Washington hopes EU countries “understand” that the Western Balkans should be part of Europe “full stop” and is worried about the weak message coming from European capitals, the newly appointed department of state official responsible for the region said on Monday (13 September).

“The region is European, and our message to Europe, is that there’s very little risk in enlargement to these countries…I hope that member states understand that they should be part of Europe, they are part of Europe culturally and historically,” Gabriel Escobar during his first public appearance as deputy assistant secretary of state at an online event organised by the European Policy Centre, a Brussels-based think tank.

“Every country that’s entered the European Union has become more democratic, more stable and more prosperous, with almost no cost to the rest of the members,” he said.

Escobar, who took over the position of Washington’s representative for the region after serving as deputy chief of mission to Belgrade expressed worry about the lack of public confidence in the Western Balkans about the chances of one day joining the bloc.

“I’m worried about the lack of the strong message that Europe is providing the region, but I’m also a little bit concerned about the way in which there doesn’t seem to be more support for our European colleagues who are working on this issue,” Escobar added.

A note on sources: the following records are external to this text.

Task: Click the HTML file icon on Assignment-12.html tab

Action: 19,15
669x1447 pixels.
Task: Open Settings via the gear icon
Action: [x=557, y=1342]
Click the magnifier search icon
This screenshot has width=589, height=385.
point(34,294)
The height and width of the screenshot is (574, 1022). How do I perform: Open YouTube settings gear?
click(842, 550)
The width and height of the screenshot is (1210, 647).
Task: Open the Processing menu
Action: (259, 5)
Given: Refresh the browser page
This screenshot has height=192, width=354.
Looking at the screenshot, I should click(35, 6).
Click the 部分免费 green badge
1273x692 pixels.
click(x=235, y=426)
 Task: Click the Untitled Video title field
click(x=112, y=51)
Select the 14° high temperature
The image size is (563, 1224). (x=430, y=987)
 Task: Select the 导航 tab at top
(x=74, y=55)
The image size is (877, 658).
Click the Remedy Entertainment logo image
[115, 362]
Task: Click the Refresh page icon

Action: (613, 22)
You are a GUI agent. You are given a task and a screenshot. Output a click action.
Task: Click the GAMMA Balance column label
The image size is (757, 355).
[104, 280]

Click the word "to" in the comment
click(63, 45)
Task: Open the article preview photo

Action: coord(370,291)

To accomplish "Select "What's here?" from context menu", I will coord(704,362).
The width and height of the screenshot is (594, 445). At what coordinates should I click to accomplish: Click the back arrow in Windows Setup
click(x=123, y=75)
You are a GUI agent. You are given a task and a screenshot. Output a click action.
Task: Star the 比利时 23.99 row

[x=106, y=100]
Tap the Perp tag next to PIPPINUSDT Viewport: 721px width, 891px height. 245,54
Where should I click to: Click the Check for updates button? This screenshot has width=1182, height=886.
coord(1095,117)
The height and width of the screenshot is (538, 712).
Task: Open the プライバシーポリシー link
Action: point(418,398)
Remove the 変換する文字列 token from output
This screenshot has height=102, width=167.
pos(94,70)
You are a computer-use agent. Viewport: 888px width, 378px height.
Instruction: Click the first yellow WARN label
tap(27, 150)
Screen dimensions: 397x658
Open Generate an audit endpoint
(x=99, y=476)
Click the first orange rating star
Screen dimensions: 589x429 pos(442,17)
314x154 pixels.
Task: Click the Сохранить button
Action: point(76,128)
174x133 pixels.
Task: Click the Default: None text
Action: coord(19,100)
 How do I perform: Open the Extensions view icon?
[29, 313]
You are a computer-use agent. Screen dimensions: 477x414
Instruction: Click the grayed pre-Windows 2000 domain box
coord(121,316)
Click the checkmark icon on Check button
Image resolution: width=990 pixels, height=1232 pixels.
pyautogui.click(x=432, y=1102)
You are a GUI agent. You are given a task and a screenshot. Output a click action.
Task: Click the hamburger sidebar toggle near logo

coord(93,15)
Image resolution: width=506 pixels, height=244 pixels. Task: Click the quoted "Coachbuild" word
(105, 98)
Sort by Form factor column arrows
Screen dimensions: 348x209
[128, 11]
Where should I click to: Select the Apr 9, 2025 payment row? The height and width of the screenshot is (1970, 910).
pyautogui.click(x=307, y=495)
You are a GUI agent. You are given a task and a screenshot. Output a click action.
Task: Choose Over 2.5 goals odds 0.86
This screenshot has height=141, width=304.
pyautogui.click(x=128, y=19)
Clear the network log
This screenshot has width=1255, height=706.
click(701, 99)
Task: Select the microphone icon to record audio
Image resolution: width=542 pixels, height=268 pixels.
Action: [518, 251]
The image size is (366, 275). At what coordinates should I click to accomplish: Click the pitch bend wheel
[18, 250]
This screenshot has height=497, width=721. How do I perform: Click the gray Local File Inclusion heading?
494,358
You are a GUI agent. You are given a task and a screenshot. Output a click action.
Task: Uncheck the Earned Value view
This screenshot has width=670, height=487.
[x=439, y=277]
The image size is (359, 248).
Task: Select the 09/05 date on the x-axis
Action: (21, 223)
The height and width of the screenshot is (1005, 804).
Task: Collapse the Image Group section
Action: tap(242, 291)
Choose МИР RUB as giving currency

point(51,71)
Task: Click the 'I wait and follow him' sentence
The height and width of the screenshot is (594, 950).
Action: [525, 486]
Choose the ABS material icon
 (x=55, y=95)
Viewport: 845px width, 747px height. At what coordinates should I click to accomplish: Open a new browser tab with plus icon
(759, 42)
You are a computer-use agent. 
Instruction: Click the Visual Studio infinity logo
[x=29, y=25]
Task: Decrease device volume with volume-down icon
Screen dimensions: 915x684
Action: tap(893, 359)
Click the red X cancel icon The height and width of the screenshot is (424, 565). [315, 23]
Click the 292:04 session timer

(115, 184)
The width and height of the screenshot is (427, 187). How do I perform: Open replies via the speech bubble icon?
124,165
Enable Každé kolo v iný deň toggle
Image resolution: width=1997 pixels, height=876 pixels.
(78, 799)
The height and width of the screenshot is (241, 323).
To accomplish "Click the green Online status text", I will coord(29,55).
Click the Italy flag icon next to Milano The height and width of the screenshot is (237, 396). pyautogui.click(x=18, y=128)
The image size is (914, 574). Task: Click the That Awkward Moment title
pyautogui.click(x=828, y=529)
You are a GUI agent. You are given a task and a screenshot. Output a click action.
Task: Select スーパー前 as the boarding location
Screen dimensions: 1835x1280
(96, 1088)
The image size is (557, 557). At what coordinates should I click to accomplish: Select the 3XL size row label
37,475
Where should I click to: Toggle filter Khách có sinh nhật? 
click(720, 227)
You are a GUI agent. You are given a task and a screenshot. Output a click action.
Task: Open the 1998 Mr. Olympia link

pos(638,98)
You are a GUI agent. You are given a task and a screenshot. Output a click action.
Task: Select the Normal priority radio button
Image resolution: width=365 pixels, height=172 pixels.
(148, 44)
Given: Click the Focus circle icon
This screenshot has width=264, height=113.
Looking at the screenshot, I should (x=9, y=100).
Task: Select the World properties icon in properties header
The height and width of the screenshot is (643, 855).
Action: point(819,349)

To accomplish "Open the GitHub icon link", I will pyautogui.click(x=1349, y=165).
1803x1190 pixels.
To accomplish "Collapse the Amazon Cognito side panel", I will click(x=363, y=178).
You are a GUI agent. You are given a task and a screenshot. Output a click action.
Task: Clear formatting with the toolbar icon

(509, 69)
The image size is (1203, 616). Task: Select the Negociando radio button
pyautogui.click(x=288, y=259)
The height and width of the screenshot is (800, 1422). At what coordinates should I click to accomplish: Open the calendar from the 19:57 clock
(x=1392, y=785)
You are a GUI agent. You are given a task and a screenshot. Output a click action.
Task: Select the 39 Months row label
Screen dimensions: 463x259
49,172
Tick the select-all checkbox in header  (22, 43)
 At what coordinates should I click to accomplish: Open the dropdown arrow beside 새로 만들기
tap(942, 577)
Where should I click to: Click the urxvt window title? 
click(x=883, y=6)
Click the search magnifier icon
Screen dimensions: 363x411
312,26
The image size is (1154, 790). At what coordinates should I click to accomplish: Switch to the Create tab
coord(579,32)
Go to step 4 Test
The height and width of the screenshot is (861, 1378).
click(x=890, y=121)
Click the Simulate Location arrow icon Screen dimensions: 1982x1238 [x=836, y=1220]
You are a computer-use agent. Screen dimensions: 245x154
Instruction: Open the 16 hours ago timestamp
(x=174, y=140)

Top EU representative for the dialogue between Serbia and Kosovo, Miroslav Lajčák admitted that growing the club has not been at the top of Brussels’ to-do list.

“I am not hiding that right now, enlargement is not on the top of the list of European Union’s priorities,” he said, pointing out, however, that it was not by design.

According to Lajčák, “it simply is a result of the fact that European Union has to deal with so many unexpected issues right now, of course it’s the pandemic, before we had Brexit, before we had a migration crisis, before we had a financial crisis.”

Lajčák said that the current situation “puts more pressure” of countries wanting to join the club “because they need to prove that they are and will be part of the solution and not part of the problem.”

“That means they will contribute to the functionality of the European Union,” he added.

The EU’s drive to incorporate the six Western Balkans states has been pursued at a glacial pace.

Montenegro is the only country that has opened all policy areas that must be negotiated, while Serbia has only opened 18 of the 35 so-called “chapters”, with no new progress foreseen.

The public confidence in Kosovo of a European future is dropping as the EU continues to drag its feet on granting visa free access to the bloc.

Meanwhile, Brussels has failed to officially start negotiations with Albania and North Macedonia as the latter’s bid is being held up by neighbouring Bulgaria over disagreements about shared history and language.

Nevertheless, Escobar expressed optimism about the region’s future. “The region should not be entirely defined by political questions, there is a tremendous economic dynamism that is occurring in the region,” he said.

Brussels is set to adopt a new €14 billion assistance budget for the Western Balkans this week to help the region with its European integration efforts.